« Achetez 1 mètre de tissu et 10 personnes pourront vivre » disait Gandhi. Est-ce encore vrai aujourd’hui, et pour combien de temps ?
Le Démarrage
En 1966, un jeune lépreux guéri, Manangaty, amputé d’une jambe, est placé par le Volontariat à l’hôpital de Vellore en rééducation pour recevoir une prothèse. De retour à Pondichéry, la solution la plus facile
qui s’offre à lui est de retourner à la léproserie de Dubraypeth, le « Lazaret », où, comme 150 hommes et femmes lépreux, comme lui « blanchis » (maladie stoppée), mais mutilés et rejetés de leurs familles et de la société, il sera pris en charge par le gouvernement indien, avec le seul souci de mendier son alcool et oublier sa condition d’exclu. Lequel d’entre nous n’aurait pas fait de même, placé dans les mêmes conditions ?
Manangaty refuse la fatalité et décide d’apprendre le métier de tisserand avec le « mestri », Sivapragassame, tisserand devenu lépreux, et un noyau de handicapés, comme lui, qui tentent l’aventure de retrouver leur dignité par le travail proposé par le Volontariat.
L’atelier de tissage Shanti est considéré comme le premier centre du sud de l’Inde pour la réhabilitation de lépreux guéris [photo de l’atelier en 1966]. Tissages « à la main », avec des métiers à pédales, de pagnes et torchons, puis des cotonnades vendues en Europe, dès 1967, tissus au mètre et articles de confection. La production est, aujourd’hui encore, majoritairement exportée vers les comités Volontariat européens pour y être vendue par des équipes bénévoles dévouées.
De nombreux articles sont aussi proposés à la vente locale par le biais du petit magasin exposition Navin, situé à Sakti Vihar, où sont systématiquement drainés les nombreux visiteurs.
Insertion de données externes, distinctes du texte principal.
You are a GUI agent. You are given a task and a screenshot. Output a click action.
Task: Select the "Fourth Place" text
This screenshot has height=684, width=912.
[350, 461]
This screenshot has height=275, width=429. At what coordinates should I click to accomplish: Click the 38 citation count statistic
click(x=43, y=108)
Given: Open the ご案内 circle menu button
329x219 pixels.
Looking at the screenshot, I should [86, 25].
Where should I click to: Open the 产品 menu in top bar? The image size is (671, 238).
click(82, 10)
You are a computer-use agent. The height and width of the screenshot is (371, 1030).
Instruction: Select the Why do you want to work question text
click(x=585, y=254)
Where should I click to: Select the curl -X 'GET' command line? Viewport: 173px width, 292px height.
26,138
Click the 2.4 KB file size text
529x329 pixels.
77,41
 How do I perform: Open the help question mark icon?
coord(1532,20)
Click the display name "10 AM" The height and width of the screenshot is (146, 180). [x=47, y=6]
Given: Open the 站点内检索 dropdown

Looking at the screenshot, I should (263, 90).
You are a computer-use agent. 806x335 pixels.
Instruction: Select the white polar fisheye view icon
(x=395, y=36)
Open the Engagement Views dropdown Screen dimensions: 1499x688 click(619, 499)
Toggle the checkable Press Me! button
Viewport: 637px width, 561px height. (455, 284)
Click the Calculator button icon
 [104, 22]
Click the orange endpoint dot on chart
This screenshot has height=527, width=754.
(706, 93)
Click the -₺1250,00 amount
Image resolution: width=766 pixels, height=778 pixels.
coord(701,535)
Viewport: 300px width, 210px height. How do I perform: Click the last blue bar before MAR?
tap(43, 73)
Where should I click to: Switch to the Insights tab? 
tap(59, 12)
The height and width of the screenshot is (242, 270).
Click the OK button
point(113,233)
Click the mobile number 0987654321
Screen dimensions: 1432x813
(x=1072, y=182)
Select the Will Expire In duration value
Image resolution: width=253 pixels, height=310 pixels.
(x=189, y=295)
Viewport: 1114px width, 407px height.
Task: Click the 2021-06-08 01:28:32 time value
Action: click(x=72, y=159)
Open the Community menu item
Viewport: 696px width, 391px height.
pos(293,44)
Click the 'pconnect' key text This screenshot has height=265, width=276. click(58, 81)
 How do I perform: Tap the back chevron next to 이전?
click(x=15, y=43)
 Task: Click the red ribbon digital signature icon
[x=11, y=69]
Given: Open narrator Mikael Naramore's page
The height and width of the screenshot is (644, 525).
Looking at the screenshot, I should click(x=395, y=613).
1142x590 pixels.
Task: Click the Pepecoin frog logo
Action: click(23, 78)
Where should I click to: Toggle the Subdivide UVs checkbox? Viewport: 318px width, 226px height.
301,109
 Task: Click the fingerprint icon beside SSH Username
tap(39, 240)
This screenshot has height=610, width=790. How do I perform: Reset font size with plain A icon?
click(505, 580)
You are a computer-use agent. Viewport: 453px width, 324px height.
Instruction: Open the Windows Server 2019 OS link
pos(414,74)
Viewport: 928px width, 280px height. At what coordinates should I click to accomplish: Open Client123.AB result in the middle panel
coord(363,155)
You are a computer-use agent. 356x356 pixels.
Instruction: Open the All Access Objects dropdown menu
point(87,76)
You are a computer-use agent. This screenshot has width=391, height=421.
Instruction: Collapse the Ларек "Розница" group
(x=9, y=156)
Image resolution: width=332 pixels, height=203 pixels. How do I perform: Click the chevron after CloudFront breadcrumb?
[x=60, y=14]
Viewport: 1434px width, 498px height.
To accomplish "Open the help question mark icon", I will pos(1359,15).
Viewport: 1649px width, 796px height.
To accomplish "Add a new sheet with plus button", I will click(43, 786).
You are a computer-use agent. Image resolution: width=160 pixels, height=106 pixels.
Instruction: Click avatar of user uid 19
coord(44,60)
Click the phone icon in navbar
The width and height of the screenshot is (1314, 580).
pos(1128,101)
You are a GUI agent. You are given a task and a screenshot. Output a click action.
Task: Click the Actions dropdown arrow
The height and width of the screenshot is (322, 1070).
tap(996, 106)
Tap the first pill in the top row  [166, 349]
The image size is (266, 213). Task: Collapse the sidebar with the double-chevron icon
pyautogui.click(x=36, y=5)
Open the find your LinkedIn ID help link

L’Atelier Shanti aujourd’hui
La production de l’Atelier Shanti se fait toujours dans ses trois sections : tissage, couture et broderie et, à côté, on trouve les deux responsables qui assurent aussi la gestion et les formalités d’exportation, le service d’entretien et la sécurité, soit au total 57 personnes au 1er septembre 2011

Section tissage : elle emploie en majorité des personnes handicapées, qui sont réparties selon les différentes étapes du tissage : bobineurs, ouvriers préparant la chaîne : « warping », « Atchie » et « Pavou », ceux qui encollent les fils et enfin les tisserands. Les pièces ou « Fabric » ont environ 19m de long et 1,50m de large. Une seule ouvrière tisse sur un métier de 2m de large.
Section Couture : les ouvrières coupent
les pièces de coton et confectionnent les articles en fonction des commandes reçues. Le catalogue des modèles est révisé chaque année.
Section broderie : les femmes dont beaucoup sont handicapées physiques travaillent sur des articles de confection (cartes, sacs, tabliers, etc.), mais aussi brodent des nappes aux motifs variés et leurs serviettes.
Les ouvriers de l’Atelier Shanti peuvent être fiers de leur travail, mais pour qu’ils puissent continuer à vivre dignement, il est essentiel que nos amis européens continuent d’acheter les tissus et articles de confection dans les magasins des comités ou lors des ventes organisées.